Table of Contents
In order to ensure that all research labs get their fair share of the cluster and to account for differences in hardware being used, we utilize Slurm's built-in job accounting and fairshare system. Every lab has a base Share of the community-wide system, which is governed by the Gratis Share purchased by the Faculty of Arts and Science and distributed equally to all labs. In addition, Shares purchased by individual labs by buying hardware are added to their base Share. The Fairshare score of a lab is then calculated based off of their Share versus the amount of the cluster they have actually used. This Fairshare score is then utilized to assign priority to their jobs relative to other users on the cluster. This keeps individual labs from monopolizing the resources, thus making it unfair to labs who have not used their fairshare for quite some time. Currently, we account for the fraction of the compute node used both with CPU usage and Memory usage using Slurm's Trackable RESources (TRES).
Fairshare is a portmanteau that pretty much expresses what it is. Essentially fairshare is a way of ensuring that users get their appropriate portion of a system. Sadly this term is also used confusingly for different parts of fairshare. This includes what fraction of the system users get, the score that the system assigns for users based off of your usage, and the priority that users are assigned based off of their usage. For the sake of the discussion below, we will use the following terms. Share is the portion of the system users have been granted. Usage is the amount of the system users have actually used. Fairshare score is the value the system calculates based off of user's usage. Priority score is the priority assigned based off of the user's fairshare score.

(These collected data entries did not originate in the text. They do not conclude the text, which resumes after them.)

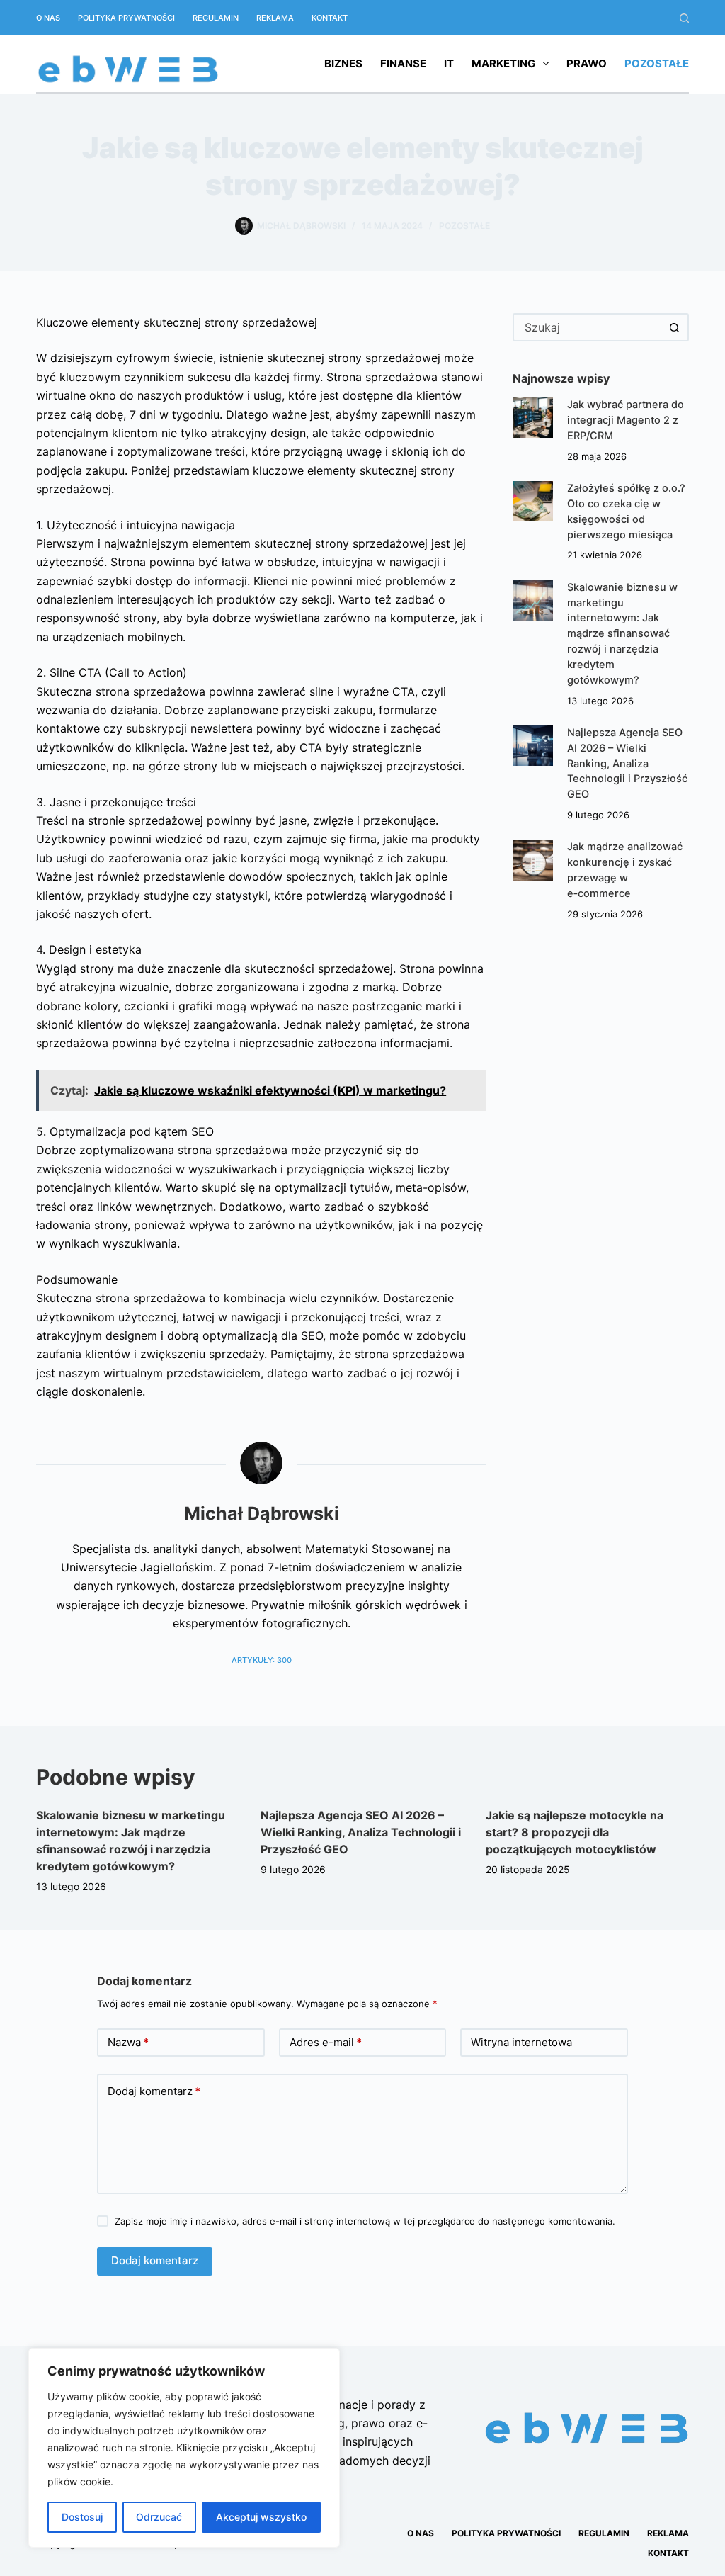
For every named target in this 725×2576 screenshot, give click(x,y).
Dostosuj (82, 2517)
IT (449, 63)
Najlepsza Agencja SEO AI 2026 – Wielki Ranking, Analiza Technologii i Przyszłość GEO (627, 763)
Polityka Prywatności (126, 18)
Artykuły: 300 (262, 1660)
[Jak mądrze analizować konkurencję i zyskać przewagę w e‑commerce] (533, 860)
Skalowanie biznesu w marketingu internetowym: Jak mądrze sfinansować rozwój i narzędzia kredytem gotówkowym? (622, 634)
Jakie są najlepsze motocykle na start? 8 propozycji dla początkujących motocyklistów (574, 1832)
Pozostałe (656, 63)
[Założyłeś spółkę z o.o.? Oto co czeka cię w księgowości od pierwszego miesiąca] (533, 501)
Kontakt (330, 18)
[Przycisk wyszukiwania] (674, 327)
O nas (48, 18)
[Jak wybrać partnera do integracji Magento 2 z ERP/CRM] (533, 417)
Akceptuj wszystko (261, 2517)
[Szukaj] (684, 18)
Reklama (275, 18)
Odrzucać (159, 2517)
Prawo (586, 63)
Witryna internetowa (521, 2042)
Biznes (343, 63)
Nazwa (128, 2042)
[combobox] (588, 327)
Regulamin (216, 18)
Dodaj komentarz (154, 2091)
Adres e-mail (326, 2042)
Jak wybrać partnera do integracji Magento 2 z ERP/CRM (625, 420)
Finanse (403, 63)
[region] (184, 2448)
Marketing (503, 63)
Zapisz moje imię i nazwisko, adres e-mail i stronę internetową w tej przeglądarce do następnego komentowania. (365, 2221)
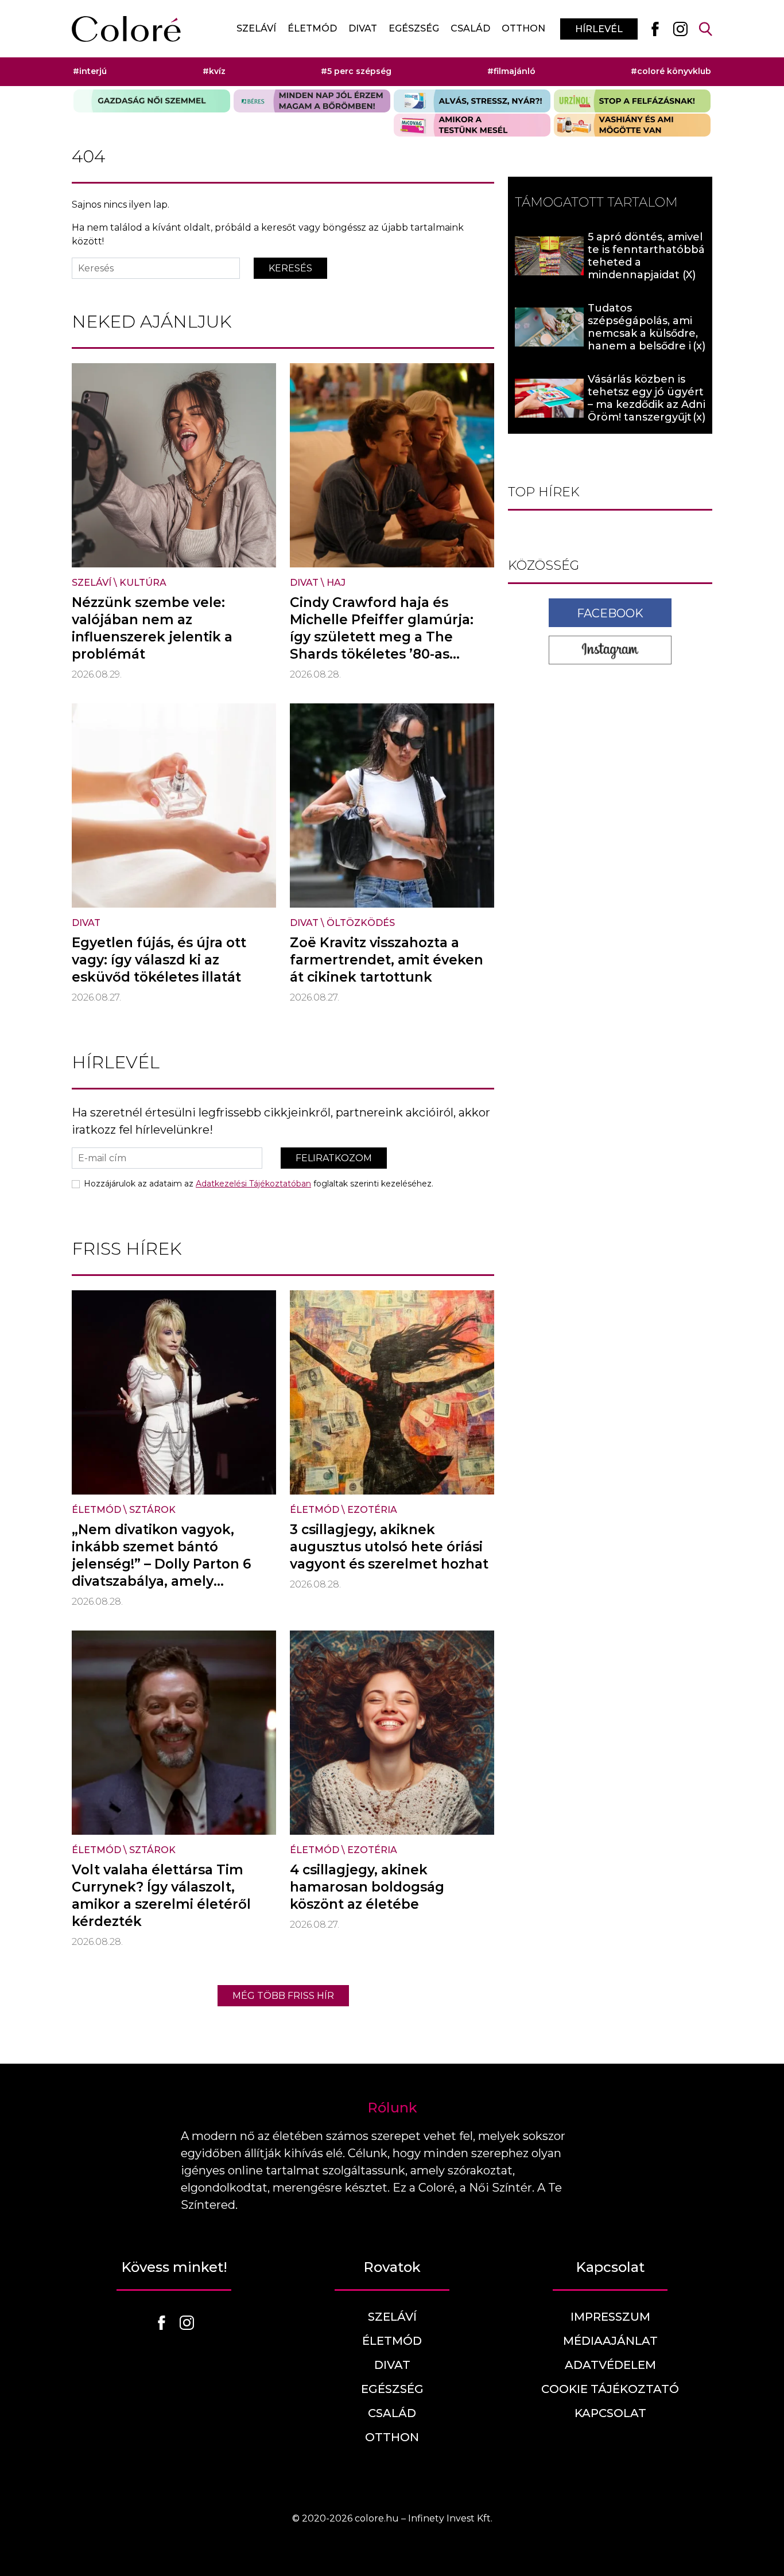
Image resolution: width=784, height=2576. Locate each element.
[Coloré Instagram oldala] (680, 28)
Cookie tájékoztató (610, 2389)
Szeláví (256, 28)
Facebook (610, 613)
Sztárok (152, 1509)
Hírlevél (599, 29)
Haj (336, 582)
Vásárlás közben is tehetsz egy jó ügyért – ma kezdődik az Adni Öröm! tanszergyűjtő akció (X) (646, 404)
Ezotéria (372, 1509)
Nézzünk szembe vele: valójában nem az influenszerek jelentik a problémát (152, 628)
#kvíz (214, 71)
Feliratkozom (334, 1158)
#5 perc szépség (356, 71)
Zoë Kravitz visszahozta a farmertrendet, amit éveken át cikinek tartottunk (386, 960)
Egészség (414, 28)
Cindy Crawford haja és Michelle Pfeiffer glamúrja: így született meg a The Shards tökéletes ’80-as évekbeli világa (381, 636)
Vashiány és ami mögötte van (632, 125)
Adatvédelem (610, 2365)
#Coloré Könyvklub (671, 71)
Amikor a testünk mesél (472, 125)
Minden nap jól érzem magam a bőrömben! (312, 101)
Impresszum (610, 2317)
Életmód (312, 28)
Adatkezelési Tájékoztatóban (253, 1183)
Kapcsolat (610, 2413)
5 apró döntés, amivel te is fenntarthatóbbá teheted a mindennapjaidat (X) (646, 256)
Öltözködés (361, 922)
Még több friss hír (283, 1995)
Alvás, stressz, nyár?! (472, 101)
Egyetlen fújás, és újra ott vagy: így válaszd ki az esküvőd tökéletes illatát (159, 960)
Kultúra (142, 582)
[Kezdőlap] (126, 29)
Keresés (290, 268)
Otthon (523, 28)
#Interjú (90, 71)
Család (470, 28)
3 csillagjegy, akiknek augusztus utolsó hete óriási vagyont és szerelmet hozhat (389, 1547)
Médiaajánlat (610, 2341)
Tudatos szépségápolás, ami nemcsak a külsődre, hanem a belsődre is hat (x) (643, 333)
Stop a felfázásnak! (632, 101)
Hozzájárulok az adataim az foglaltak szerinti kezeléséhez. (258, 1183)
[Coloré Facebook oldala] (654, 28)
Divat (362, 28)
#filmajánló (511, 71)
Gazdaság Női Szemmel (151, 101)
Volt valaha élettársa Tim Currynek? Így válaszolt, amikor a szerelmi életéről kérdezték (161, 1895)
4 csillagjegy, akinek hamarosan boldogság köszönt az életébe (367, 1887)
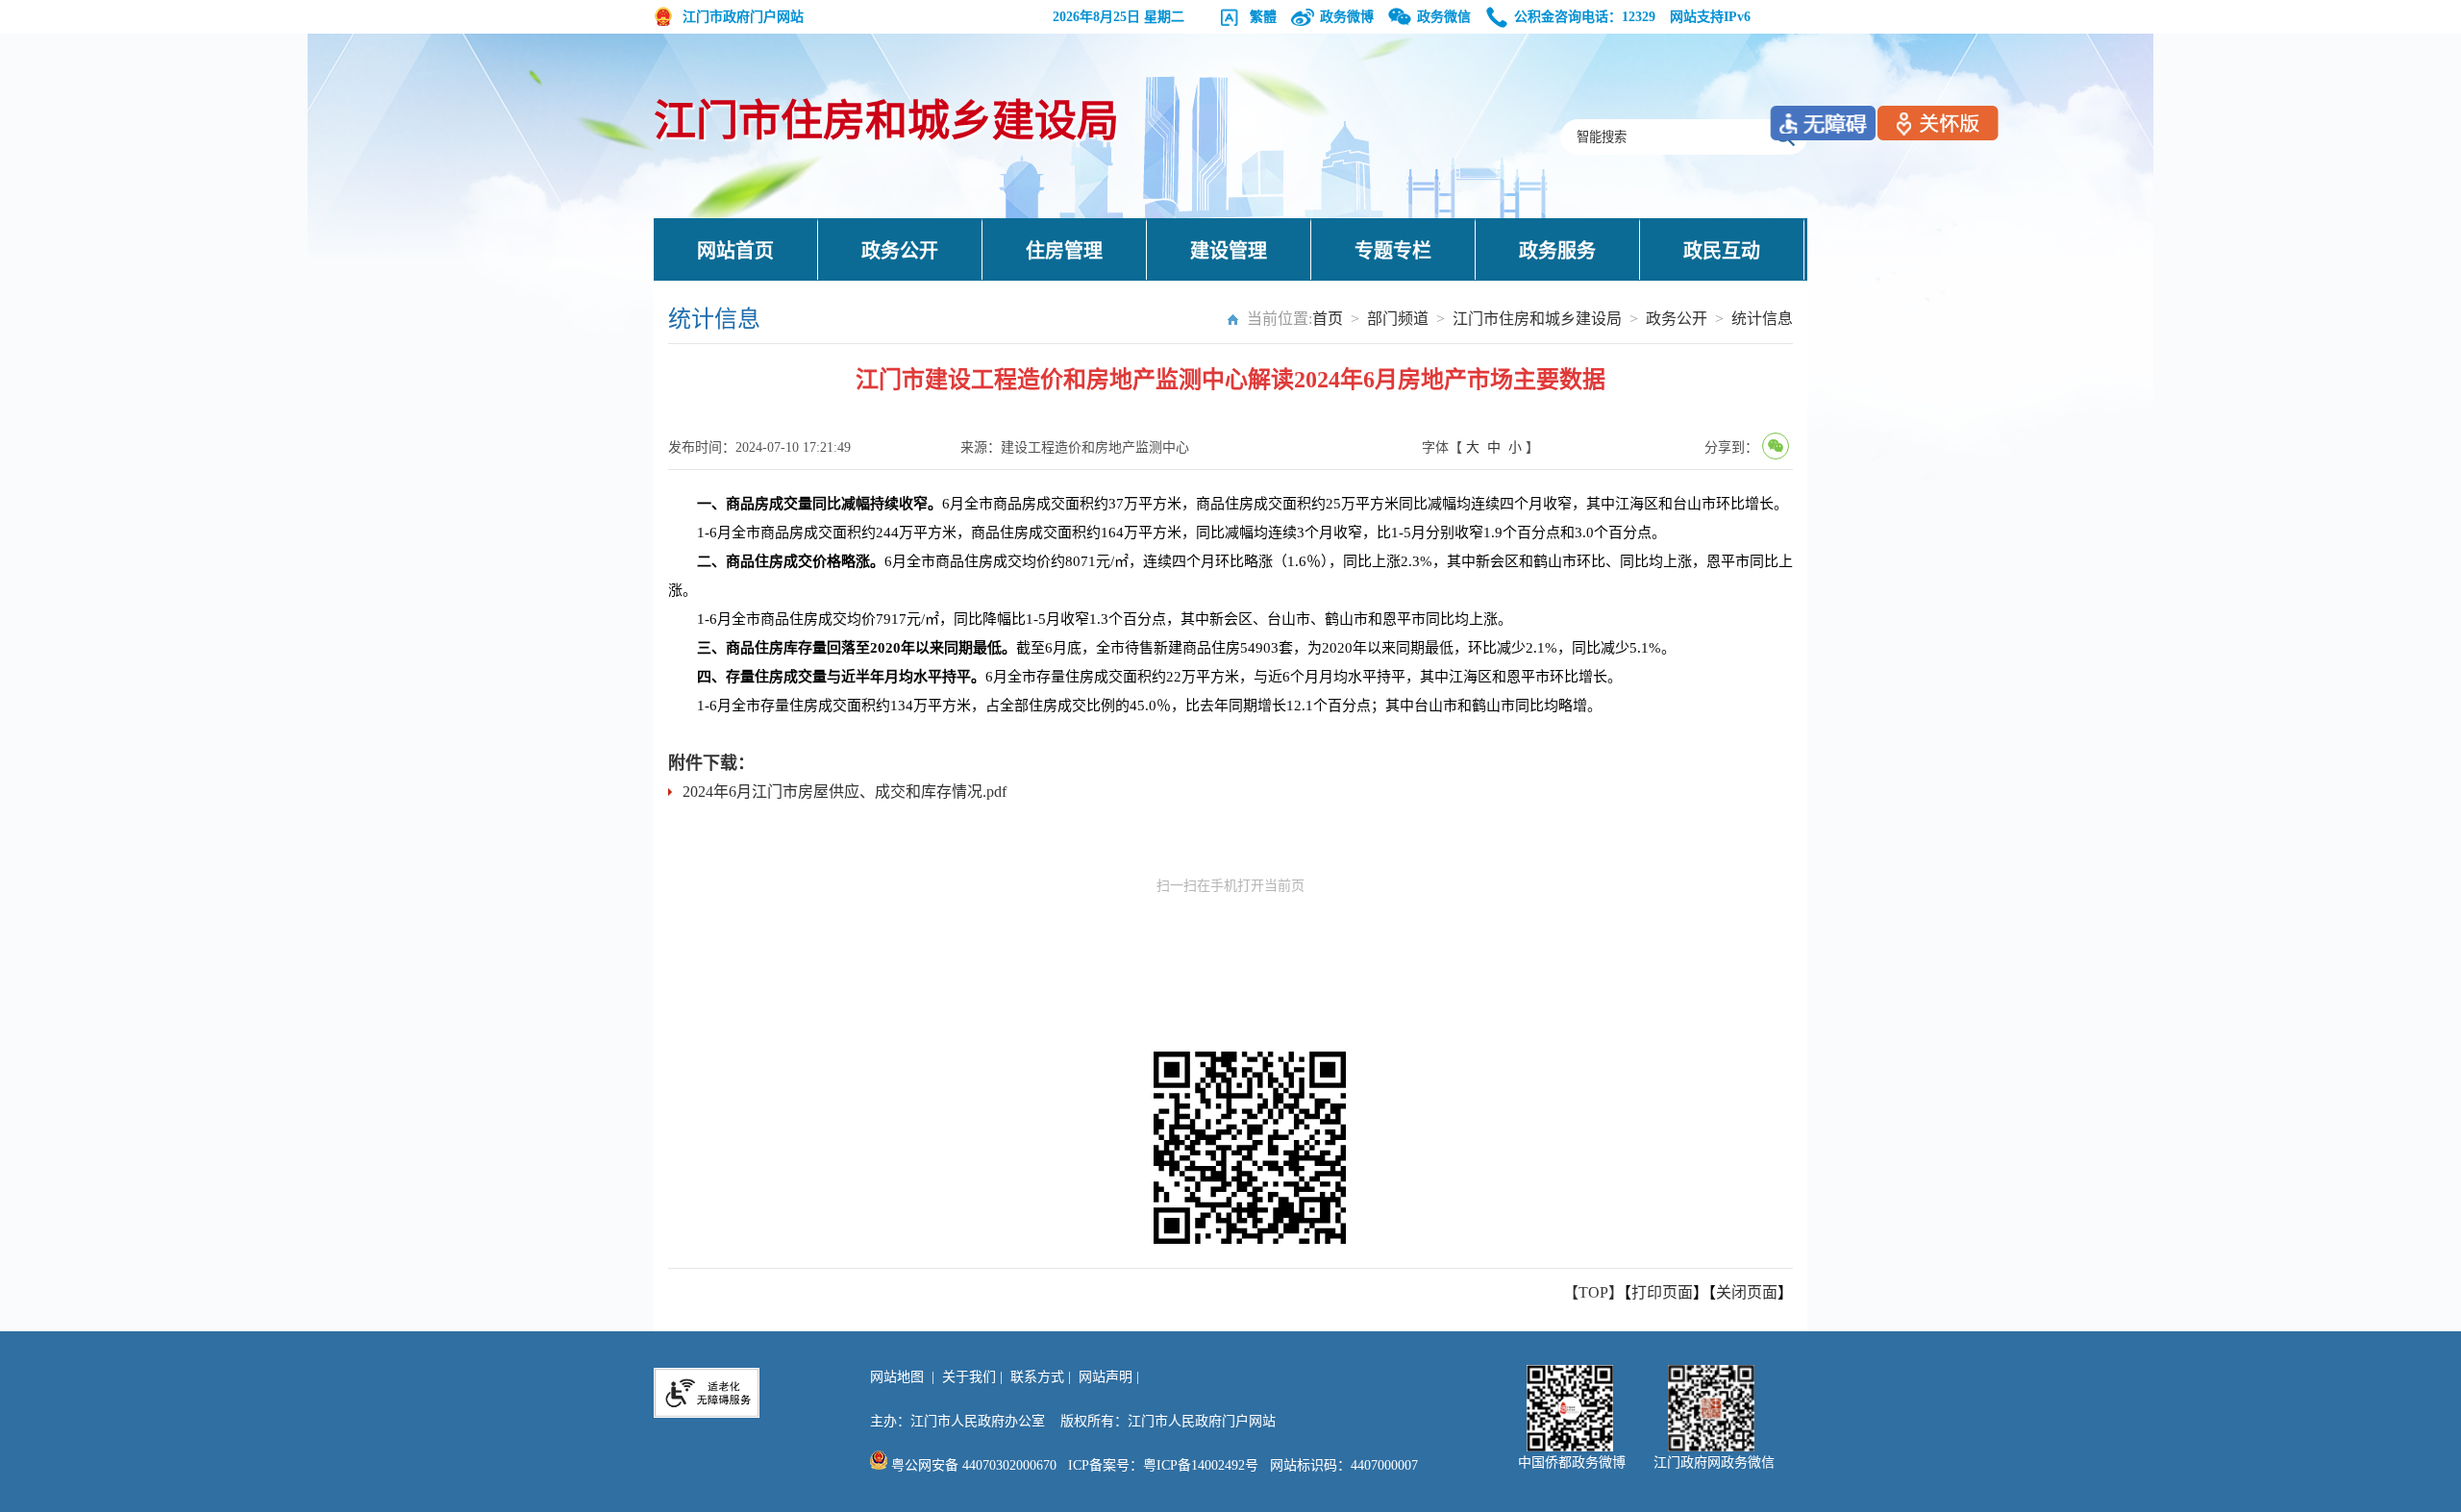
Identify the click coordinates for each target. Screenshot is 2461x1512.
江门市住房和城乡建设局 (886, 121)
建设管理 (1228, 250)
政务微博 (1347, 17)
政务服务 (1557, 250)
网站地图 (897, 1377)
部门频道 (1398, 318)
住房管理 (1064, 250)
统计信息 (1762, 318)
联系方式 (1037, 1377)
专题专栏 (1393, 250)
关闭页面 (1746, 1292)
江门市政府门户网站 (743, 17)
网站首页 (735, 250)
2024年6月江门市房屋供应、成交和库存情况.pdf (845, 791)
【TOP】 (1593, 1292)
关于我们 (969, 1377)
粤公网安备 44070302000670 (971, 1465)
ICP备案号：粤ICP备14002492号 (1163, 1465)
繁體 (1263, 17)
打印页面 (1662, 1292)
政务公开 (899, 250)
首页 (1327, 318)
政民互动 (1721, 250)
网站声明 (1105, 1377)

While Fairshare may seem complex and confusing, it is actually quite logical once you think about it. The scheduler needs some way to adjudicate who gets what resources. Different groups on the cluster have been granted different resources for various reasons. In order to serve the great variety of groups and needs on the cluster a method of fairly adjudicating job priority is required. This is the goal of Fairshare. Fairshare allows those users who have not fully used their resource grant to get higher priority for their jobs on the cluster, while making sure that those groups that have used more than their resource grant do not overuse the cluster. The cluster is a limited resource and Fairshare allows us to ensure everyone gets a fair opportunity to use it regardless of how big or small the group is.
Trackable RESources (TRES)
Slurm Trackable RESources (TRES) allows the scheduler to charge back users for how much they have used different features on the cluster. This is important as the usage of the cluster factors into the Fairshare calculation. These TRES charge backs vary from partition to partition. You can see what the TRES charge back is by running
scontrol show partition <partitionname> .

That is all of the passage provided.